Coronary care units (CCUs) were first established in the late 1960s to improve mortality after acute myocardial infarction by detecting and aggressively treating arrhythmias while providing a clinical laboratory for advancing research and treatment of acute coronary syndromes 1. The CCU became widely utilized after Killip and Kimbal 2 reported a nearly 20% reduction in mortality with its use. Since that time, these units have evolved into the modern-day CCUs, which now have expanded roles and allow advanced monitoring and treatment modalities for the management of not only acute coronary syndromes (myocardial infarction and unstable angina), but also advanced heart failure, complex dysrhythmias, pulmonary hypertension, and myocarditis. They also as serve as a platform for research and trial of advanced therapeutic techniques.

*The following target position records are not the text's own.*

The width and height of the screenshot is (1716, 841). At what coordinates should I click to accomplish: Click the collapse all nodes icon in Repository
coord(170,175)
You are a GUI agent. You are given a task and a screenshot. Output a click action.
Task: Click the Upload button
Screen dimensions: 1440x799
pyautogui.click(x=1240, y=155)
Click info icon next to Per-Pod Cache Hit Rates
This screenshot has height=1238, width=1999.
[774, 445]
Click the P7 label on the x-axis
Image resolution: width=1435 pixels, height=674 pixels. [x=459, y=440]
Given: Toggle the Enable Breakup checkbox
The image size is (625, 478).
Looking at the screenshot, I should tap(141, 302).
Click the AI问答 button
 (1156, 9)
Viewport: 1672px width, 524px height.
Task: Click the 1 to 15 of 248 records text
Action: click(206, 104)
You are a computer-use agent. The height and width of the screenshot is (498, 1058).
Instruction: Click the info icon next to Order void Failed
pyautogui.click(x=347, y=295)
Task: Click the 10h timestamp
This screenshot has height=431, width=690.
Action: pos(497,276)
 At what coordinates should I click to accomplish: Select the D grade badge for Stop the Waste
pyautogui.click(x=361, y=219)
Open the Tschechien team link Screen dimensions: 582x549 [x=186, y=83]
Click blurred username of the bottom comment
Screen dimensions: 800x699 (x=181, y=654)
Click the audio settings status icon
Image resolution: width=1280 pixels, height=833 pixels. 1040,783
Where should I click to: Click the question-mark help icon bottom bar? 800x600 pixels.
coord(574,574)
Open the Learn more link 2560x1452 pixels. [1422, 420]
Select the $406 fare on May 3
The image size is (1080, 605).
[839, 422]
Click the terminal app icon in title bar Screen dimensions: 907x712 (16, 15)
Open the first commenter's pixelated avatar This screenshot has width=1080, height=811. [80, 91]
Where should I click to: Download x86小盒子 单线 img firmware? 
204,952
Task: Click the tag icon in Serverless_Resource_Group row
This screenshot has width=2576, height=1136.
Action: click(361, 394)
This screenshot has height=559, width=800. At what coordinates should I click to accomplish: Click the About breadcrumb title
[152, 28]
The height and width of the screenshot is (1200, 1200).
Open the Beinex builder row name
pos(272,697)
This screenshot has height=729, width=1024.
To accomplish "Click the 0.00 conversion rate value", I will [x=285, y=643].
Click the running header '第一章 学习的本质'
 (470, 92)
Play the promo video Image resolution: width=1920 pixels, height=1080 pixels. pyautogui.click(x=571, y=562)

In the early 1990s, Tesky et al. 3 reported a 13% mortality for patients admitted to the CCU in Ottawa, Canada. Rotstein et al. 4 reported a crude 30-day mortality rate of 5.4% for a hospital in Israel in the mid-1990s, which was slightly lower than the 7–8% CCU mortality rate in the United States from 1989 to 2006 reported by Katz et al. 5. In the present era of quality improvement and benchmarking, other than the data from Katz et al. 5, it is surprising to find that there are limited data available on mortality or predictors of survival for patients admitted to the CCU. Without a standard for comparison, it is difficult to evaluate hospital and physician performance and to find areas of improvement for patients admitted to these specialized and costly units.
Accordingly, the goal of the present study was to provide additional data on mortality in the modern-day CCU by sampling hospitals in a large urban setting. The study also aimed to define clinical, demographic, temporal, treatment, and logistic factors of patients surviving and succumbing in the CCU and to better understand mortality in the CCU in the hope of improving the standard of care of patients admitted to these units.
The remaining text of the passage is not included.